RBNZ lauds country’s “strong” financial system

“New Zealand’s financial system remains strong as it continues to adjust to the higher interest rate environment,” the Reserve Bank of New Zealand (RBNZ) has reported in its latest Financial Stability Report.

One reason for the RBNZ's positive assessment is that while most mortgage borrowers have moved off very low fixed interest rates – which were locked in two to three years ago – onto much higher floating rates, they've generally been able to cope with significantly higher repayments.

“Households have reduced their discretionary spending and, in some instances, also reduced principal repayments. The proportion of mortgage borrowers who have not been able to cope with the increased debt servicing costs has picked up from low levels. Loan arrears and non-performing loans are around the levels experienced during the initial period of the COVID-19 pandemic and well below the levels following the Global Financial Crisis,” the report said.

“The outlook for non-performing loans depends significantly on the future path of economic activity and labour market conditions. Banks report they are proactively identifying and contacting borrowers who may require assistance and offering them options to restructure their debt to manage pressures. It is encouraging that the increase in borrower stress is not accelerating.”

# Source data:

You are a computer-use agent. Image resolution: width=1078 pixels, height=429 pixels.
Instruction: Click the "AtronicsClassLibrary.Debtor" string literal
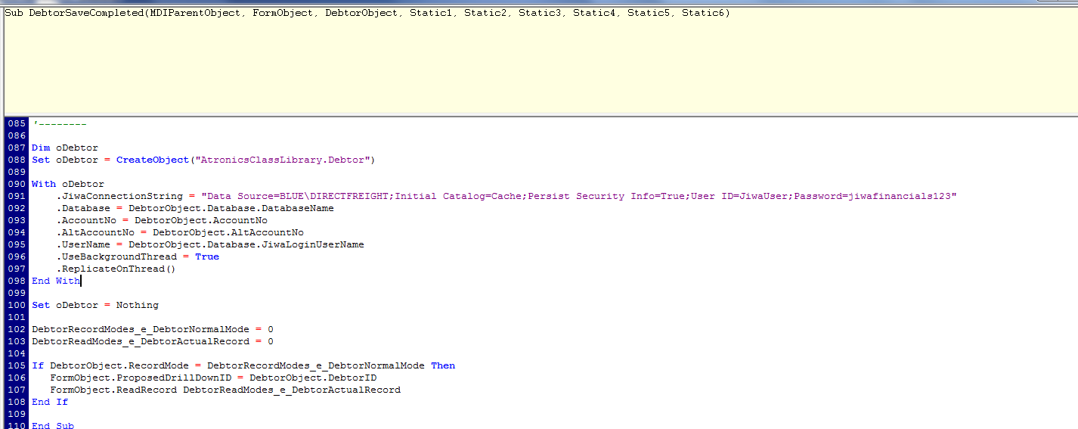282,160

# Work to be completed:
Reproduce verbatim the stretch of the RBNZ financial stability article from "One reason for" through "the report said.".

# Solution to the problem:
One reason for the RBNZ's positive assessment is that while most mortgage borrowers have moved off very low fixed interest rates – which were locked in two to three years ago – onto much higher floating rates, they've generally been able to cope with significantly higher repayments.

“Households have reduced their discretionary spending and, in some instances, also reduced principal repayments. The proportion of mortgage borrowers who have not been able to cope with the increased debt servicing costs has picked up from low levels. Loan arrears and non-performing loans are around the levels experienced during the initial period of the COVID-19 pandemic and well below the levels following the Global Financial Crisis,” the report said.